* _TASK OBJECTIVE_
What you should give back is every line from the one containing "The width and height of the screenshot is (1515, 541)." through the last line of the records below, word for word and without pictures.
------ PROVIDED RECORDS
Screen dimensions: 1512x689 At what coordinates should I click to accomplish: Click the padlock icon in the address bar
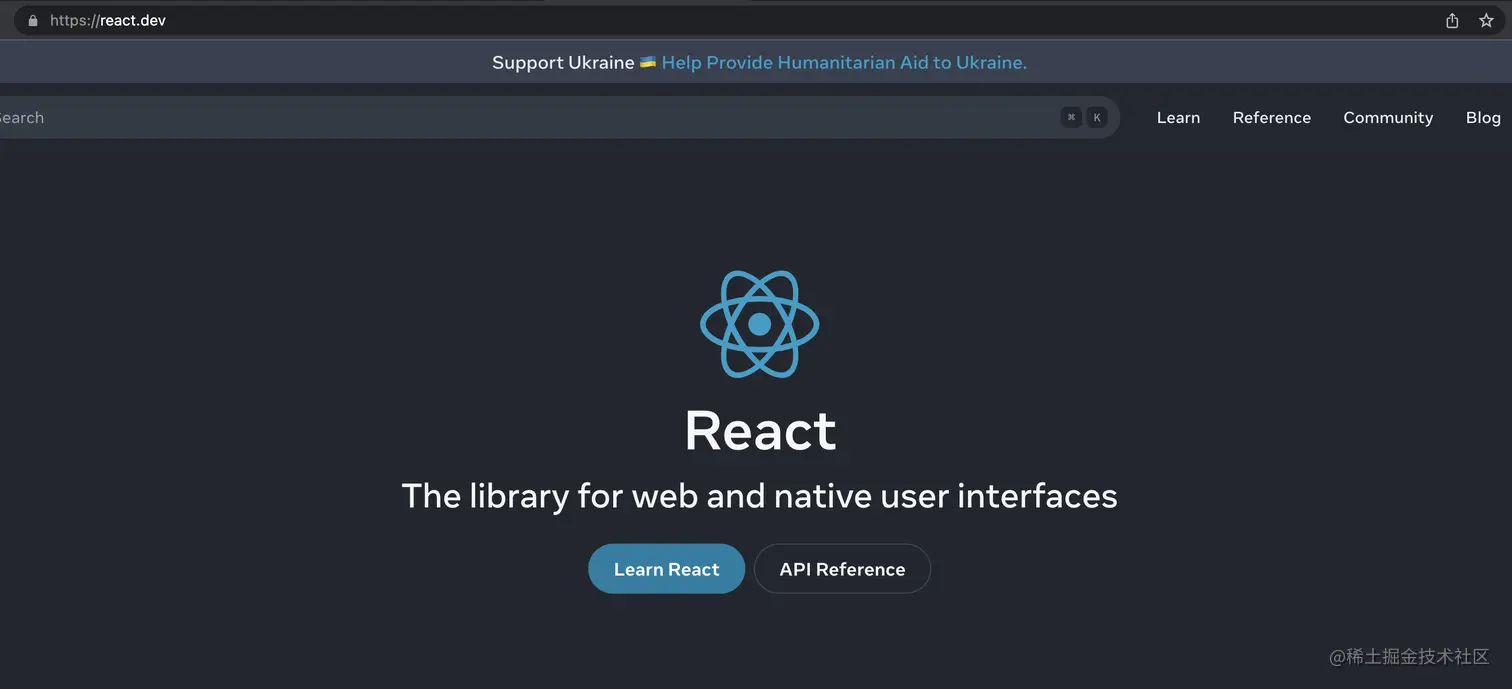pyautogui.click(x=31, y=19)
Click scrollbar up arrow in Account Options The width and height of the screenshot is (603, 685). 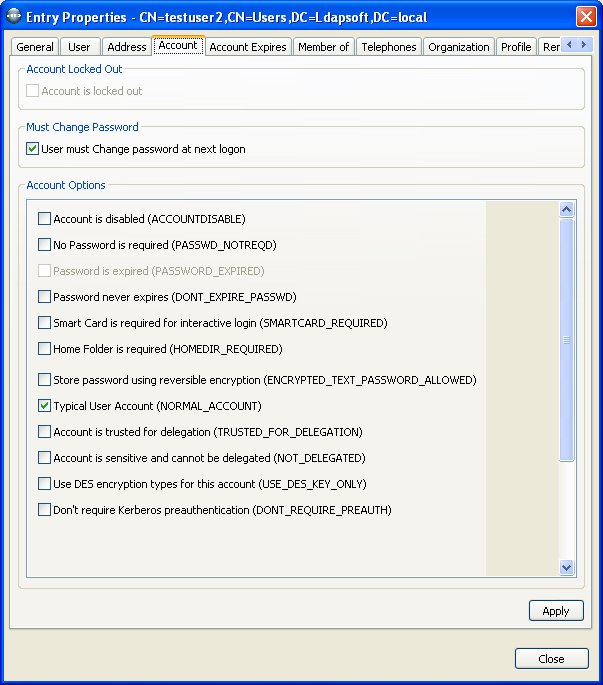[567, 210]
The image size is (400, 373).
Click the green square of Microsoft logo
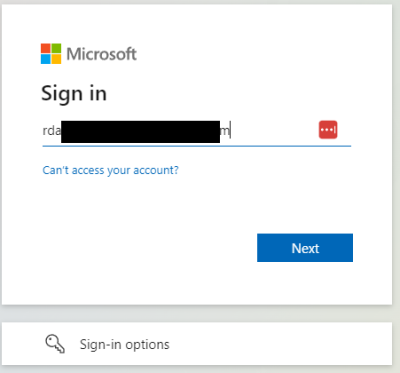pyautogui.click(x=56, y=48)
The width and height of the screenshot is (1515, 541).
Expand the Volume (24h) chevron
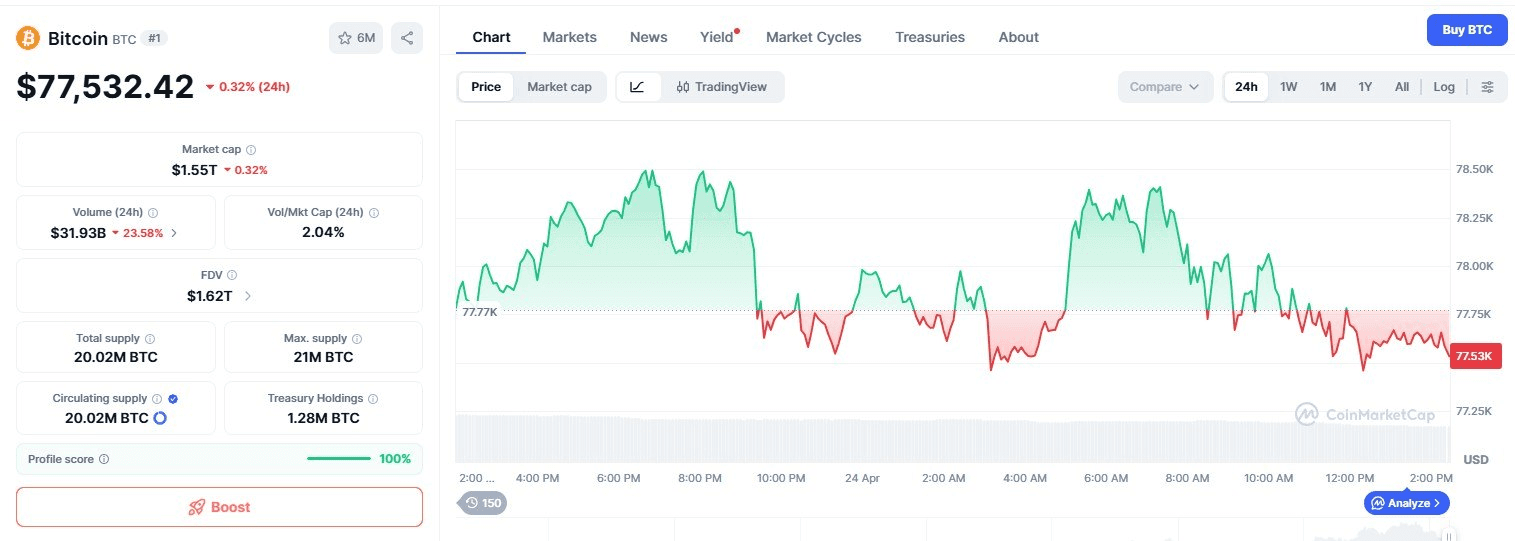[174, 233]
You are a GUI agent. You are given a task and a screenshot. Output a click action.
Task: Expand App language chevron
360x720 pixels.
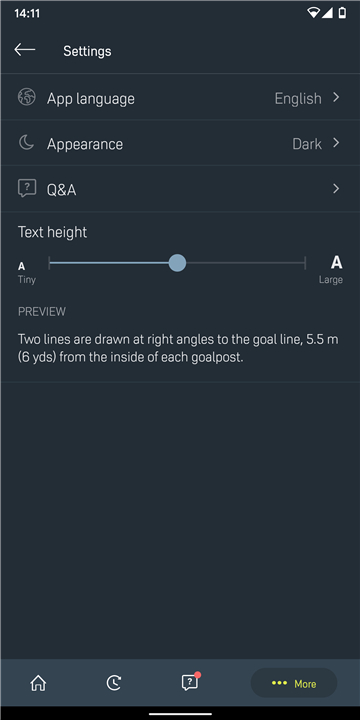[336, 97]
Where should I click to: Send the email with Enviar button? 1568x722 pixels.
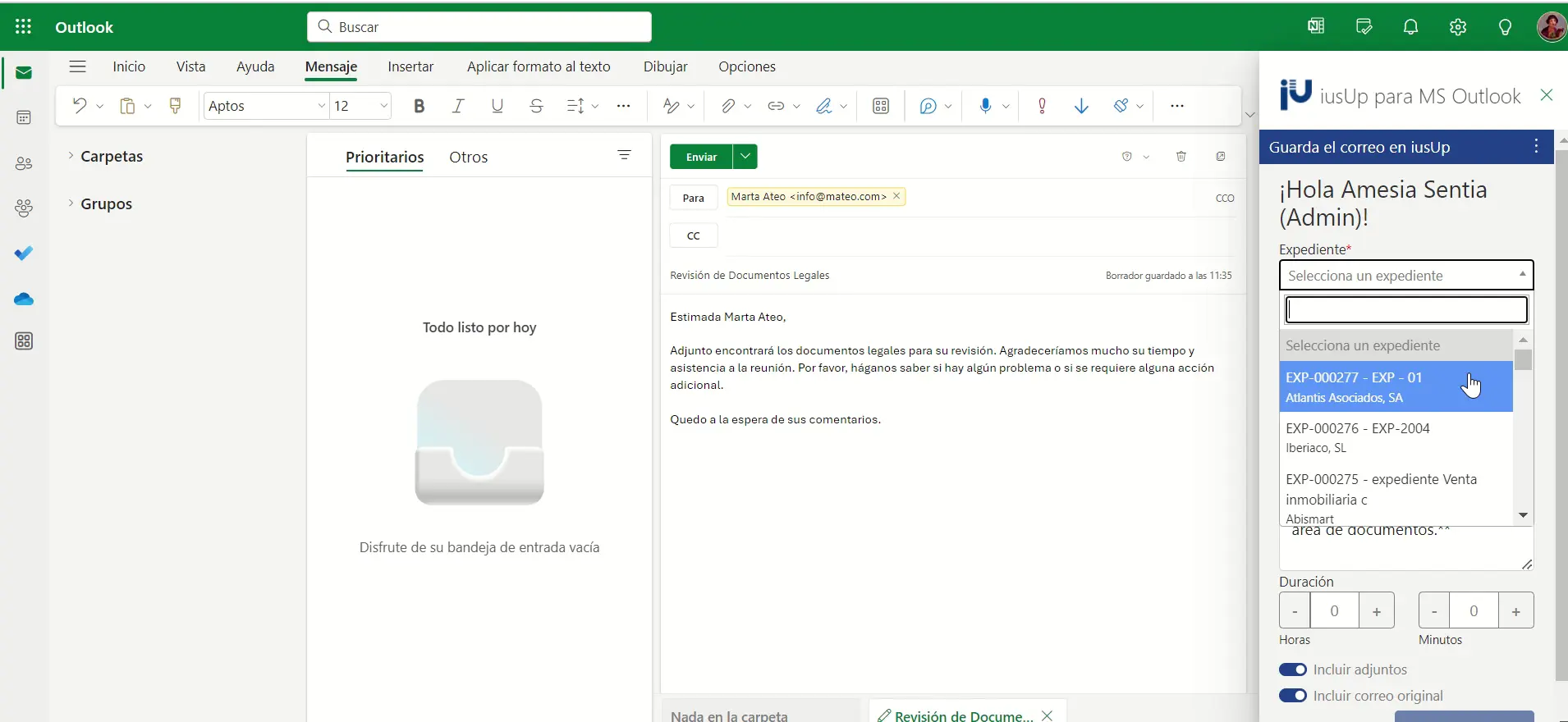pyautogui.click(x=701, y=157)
------------
* _OUTPUT OF THE TASK_
The width and height of the screenshot is (1515, 541).
Expand the Volume (24h) chevron
[174, 233]
You are a GUI agent. You are given a task and a screenshot. Output a click action.
Task: Expand App language chevron
360x720 pixels.
[336, 97]
Where should I click to: Send the email with Enviar button? 1568x722 pixels.
pyautogui.click(x=701, y=157)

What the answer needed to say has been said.